Start your engines: University of Waikato Formula SAE Team member Luke van Dijk enjoys the ride as the team’s race car is tested for leaks and stability, by titling the car to 45 and 60 degree angles, during the Formula SAE-A competition in Melbourne.
A second place and a number of personal bests in the static events at the Formula SAE-A competition in Melbourne were not enough to gain the University of Waikato Formula SAE Team the overall top ten placing they were hoping for, following starter motor failure before the car could be raced.
The student team received high marks in the Design and Business/Marketing sections of the competition, including an outstanding second place in the Cost section, out of the 28 teams competing.

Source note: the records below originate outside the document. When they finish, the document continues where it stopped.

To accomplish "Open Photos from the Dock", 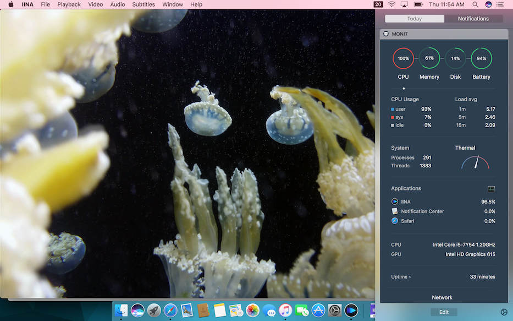I will [x=252, y=311].
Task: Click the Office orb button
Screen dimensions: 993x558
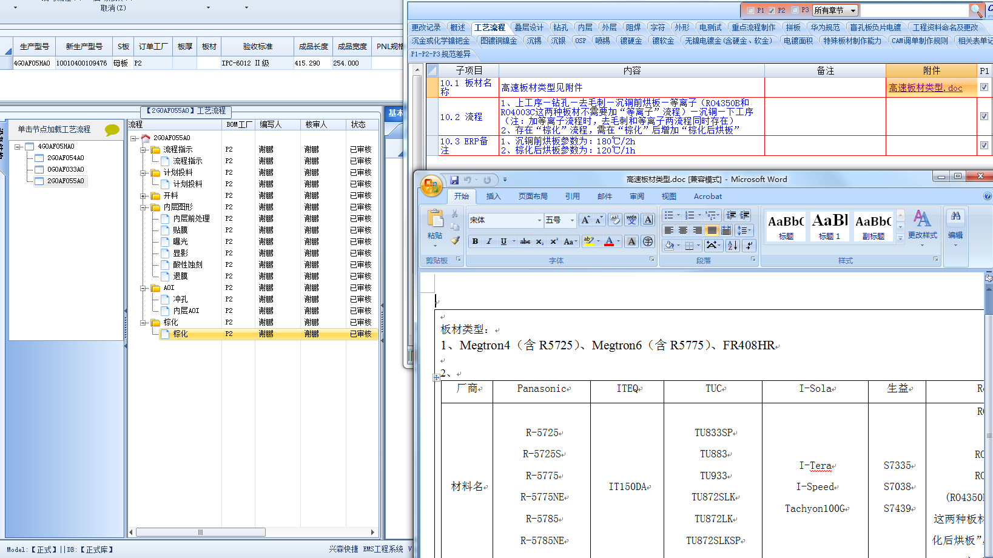Action: coord(431,186)
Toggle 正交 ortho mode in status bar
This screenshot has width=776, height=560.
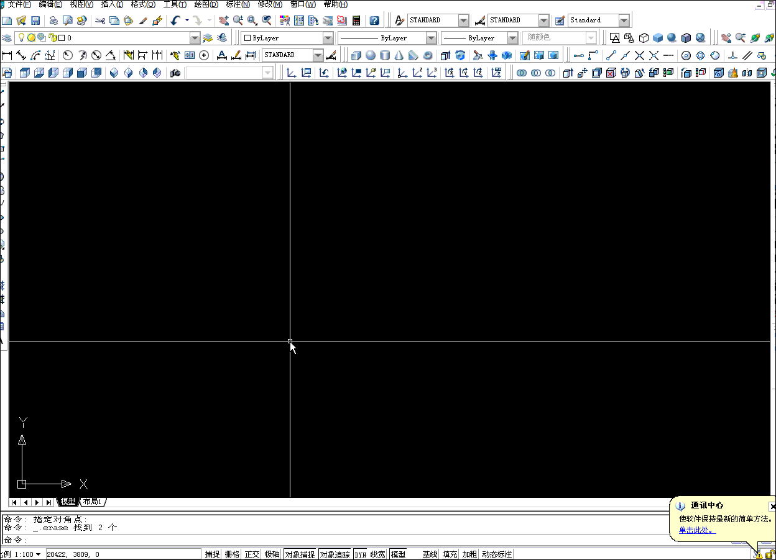pos(252,554)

The competition was held from December 9-12, 2010, and was hosted by Melbourne’s Victoria University. Waikato team members at the competition included David Lynch, Nicola Harrison, Luke van Dijk, Mitchel Woodhouse, Daniel Lamb, Brennan Rietema, Alex Hodge, William Smith and Mark Shrimpton.

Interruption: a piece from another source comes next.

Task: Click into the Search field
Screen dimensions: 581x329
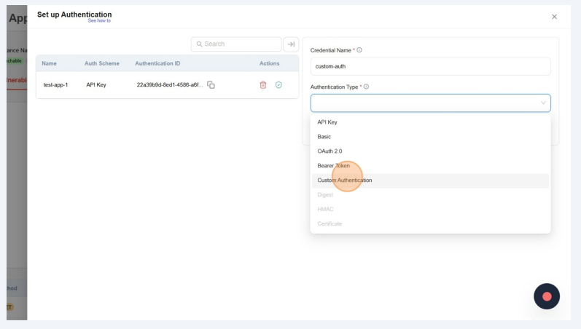Action: (235, 44)
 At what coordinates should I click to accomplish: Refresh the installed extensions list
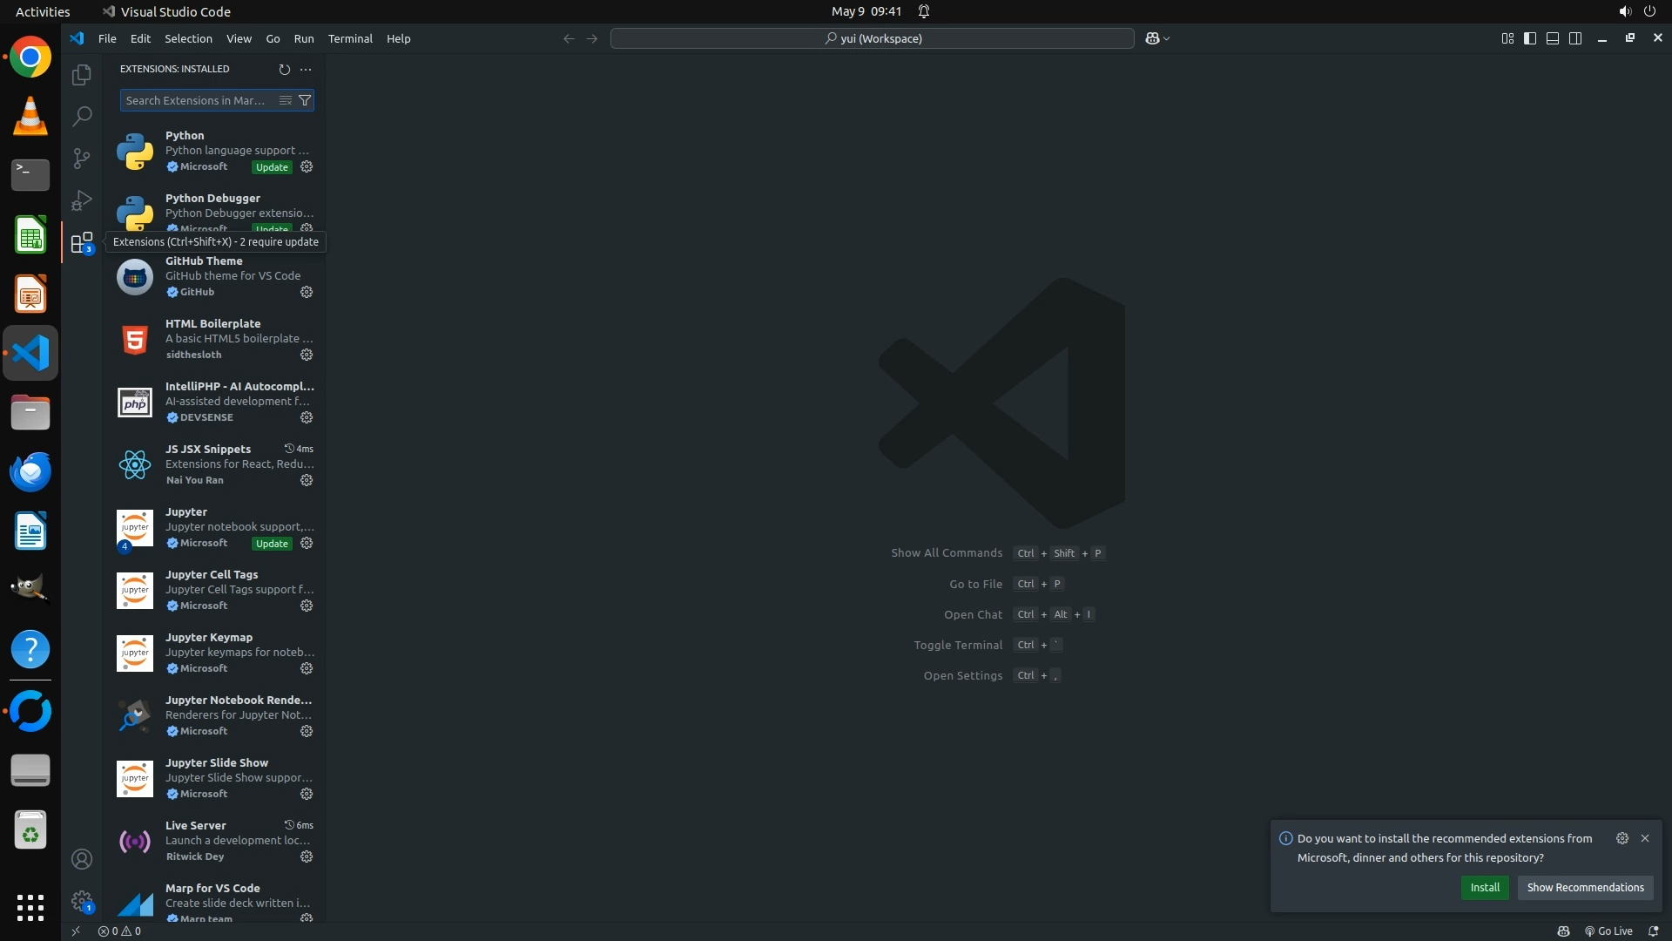coord(284,69)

The team passed the very thorough scrutinising from judges and tilt tests, with only a couple of minor things to be fixed. This was a significantly better result than the previous year. The checks ensure that every aspect of the car’s design is within the rules and is safe to race.
The tilt test requires the car to be tilted in both directions at both 45 and 60 degree angles. The 45 degree angle checks the car for leaks (engine, brake fluid etc), while the 60 degree angle simulates the 1.5G of force experienced navigating a corner.
All tests carried out on the car before the competition were going well. “It wasn't until the noise test that our problems began,” says David Lynch, WESMO Co-Chief Engineer and Brake and Controls Team Leader.
“We weren’t able to get our engine started and while trying to diagnose the problem we burnt out our starter motor. We couldn’t get a spare at such short notice, so unfortunately that was the end of our competition. You can only imagine how gutted we were!”
Almost a third of teams at the competition were unable to compete in racing because of their own car troubles, and only nine of the 28 teams completed all events. “The final day of the competition was a great opportunity for our team to have a good look at the other cars and get some ideas for the future direction of the WESMO race car,” says Nicola Harrison, Team Leader.
The team agree that although it was extremely disappointing not to get racing at the event, it was still an enjoyable trip and the year as a whole was an invaluable experience for everyone involved.“Competing in Formula SAE really does give you a step up and help you make the most of your time at university,” says Lynch.